Hello, dear blog friends! Happy Wednesday night...I've been waiting to share this post for months, expectantly waiting for this event on my calendar to come and go. I had the privilege of spending this past weekend on a retreat with so many women from our Church whom I love! I got to meet some new faces and enjoy the sight of many familiar ones, it was such a great weekend!! Our Church does retreats, more than any other Church I've ever been involved with, all year round. If you've followed my blog for even just a little while, you know how often we are packing and re-packing for another retreat of some sort! However, it's been like 7 years or something since we've had a Women's Retreat and at the start of last summer I began joining the conversation regarding this one.
Since July I started meeting with the women leading this vision and we began really brainstorming and seeking the Lord for what it was that He wanted us to plan. I share this because I am so stunned, now that we're on the other side, at how those conversations and stirrings unfolded into something we never could have anticipated. This whole process has been a walk of faith for all of us, but the Lord has also reminded me personally of His faithfulness and His promise to complete in us the work that He begins.

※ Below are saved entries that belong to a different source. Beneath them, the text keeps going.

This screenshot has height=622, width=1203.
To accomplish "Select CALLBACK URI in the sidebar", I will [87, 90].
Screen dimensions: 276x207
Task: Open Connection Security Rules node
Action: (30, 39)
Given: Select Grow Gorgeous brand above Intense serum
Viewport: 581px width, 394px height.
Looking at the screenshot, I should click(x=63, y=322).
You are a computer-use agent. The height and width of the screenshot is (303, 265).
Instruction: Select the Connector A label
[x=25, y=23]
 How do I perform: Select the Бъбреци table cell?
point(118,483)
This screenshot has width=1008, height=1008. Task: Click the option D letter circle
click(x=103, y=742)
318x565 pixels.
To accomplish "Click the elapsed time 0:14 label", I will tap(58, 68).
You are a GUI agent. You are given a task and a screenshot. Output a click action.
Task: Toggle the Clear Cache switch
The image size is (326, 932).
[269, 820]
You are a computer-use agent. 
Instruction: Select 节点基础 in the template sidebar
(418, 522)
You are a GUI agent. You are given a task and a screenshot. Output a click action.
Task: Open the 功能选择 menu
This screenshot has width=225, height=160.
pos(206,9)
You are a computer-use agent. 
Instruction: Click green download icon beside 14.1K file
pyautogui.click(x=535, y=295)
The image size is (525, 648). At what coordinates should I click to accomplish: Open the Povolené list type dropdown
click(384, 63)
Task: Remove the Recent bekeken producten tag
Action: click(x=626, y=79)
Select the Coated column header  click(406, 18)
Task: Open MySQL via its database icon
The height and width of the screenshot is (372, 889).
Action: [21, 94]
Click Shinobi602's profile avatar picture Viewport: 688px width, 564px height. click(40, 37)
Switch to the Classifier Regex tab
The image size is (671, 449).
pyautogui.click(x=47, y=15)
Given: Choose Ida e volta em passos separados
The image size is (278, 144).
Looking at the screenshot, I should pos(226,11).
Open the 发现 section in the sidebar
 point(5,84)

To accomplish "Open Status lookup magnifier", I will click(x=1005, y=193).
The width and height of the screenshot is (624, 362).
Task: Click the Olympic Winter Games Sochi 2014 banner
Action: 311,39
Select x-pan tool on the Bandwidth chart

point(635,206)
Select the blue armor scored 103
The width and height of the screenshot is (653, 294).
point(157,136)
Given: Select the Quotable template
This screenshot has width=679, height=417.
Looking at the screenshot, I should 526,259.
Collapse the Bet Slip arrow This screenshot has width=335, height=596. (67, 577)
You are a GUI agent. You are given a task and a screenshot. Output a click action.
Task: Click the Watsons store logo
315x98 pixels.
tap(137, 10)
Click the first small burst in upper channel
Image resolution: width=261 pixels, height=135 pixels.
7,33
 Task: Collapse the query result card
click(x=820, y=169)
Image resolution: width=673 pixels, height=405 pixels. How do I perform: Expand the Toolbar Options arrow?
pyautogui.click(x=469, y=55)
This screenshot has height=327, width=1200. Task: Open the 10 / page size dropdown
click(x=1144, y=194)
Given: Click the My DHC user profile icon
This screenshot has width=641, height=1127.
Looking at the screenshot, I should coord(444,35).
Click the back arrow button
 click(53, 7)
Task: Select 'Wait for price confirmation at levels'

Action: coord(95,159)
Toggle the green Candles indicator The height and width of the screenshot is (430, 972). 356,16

From my years of being married to a ministry leader, I know the hard work and the planning that goes into a retreat. I know the million decisions that have to get made, the step of faith required to plan something, never sure if people will respond to your vision or not, the long meetings and all the prayers that proceed the whole thing. They are always WORK to plan but it never ceases to amaze me when the Lord takes over and delivers what He intends. I have loved being involved in this particular retreat, it's fun to be outside the student ministry world and into a world I know and am living in myself.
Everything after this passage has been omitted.